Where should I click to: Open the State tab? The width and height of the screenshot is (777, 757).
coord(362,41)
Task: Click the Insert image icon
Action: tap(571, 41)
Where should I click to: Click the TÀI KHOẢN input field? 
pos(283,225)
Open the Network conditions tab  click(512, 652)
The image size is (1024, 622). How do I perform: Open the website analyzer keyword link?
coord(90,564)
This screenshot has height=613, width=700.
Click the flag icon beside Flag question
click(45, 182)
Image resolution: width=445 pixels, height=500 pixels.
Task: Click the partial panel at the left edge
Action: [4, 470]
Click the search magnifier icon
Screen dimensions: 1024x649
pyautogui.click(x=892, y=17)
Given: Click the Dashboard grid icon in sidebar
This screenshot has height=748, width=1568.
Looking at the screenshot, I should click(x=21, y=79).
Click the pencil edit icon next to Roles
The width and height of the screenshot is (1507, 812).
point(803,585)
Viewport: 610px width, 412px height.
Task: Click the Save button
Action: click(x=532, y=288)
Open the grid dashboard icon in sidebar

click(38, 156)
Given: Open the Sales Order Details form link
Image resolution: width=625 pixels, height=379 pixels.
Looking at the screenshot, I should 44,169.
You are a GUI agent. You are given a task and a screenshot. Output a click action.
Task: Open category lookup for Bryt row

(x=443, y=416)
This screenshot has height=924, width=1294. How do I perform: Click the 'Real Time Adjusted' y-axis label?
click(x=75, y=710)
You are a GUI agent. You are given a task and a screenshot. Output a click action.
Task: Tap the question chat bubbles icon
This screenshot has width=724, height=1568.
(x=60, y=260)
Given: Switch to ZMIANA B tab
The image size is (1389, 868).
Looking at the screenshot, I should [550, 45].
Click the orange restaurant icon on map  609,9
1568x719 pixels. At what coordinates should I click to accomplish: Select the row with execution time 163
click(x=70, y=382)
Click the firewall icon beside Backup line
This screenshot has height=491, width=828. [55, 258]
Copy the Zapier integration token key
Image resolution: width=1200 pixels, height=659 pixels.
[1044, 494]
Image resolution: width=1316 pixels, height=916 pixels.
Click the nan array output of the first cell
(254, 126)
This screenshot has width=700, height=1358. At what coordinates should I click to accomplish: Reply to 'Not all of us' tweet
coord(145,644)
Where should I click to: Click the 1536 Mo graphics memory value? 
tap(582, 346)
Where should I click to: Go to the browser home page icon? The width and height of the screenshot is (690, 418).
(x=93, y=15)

Problem description -
In exact wording, restate the lines of the data above from the first through the one holding "Given: Click the", and stop after that line.

Answer for the task -
Where should I click to: Open the State tab? The width and height of the screenshot is (777, 757).
coord(362,41)
Task: Click the Insert image icon
Action: tap(571, 41)
Where should I click to: Click the TÀI KHOẢN input field? 
pos(283,225)
Open the Network conditions tab  click(512, 652)
The image size is (1024, 622). How do I perform: Open the website analyzer keyword link?
coord(90,564)
This screenshot has height=613, width=700.
Click the flag icon beside Flag question
click(45, 182)
Image resolution: width=445 pixels, height=500 pixels.
Task: Click the partial panel at the left edge
Action: [4, 470]
Click the search magnifier icon
Screen dimensions: 1024x649
pyautogui.click(x=892, y=17)
Given: Click the Dashboard grid icon in sidebar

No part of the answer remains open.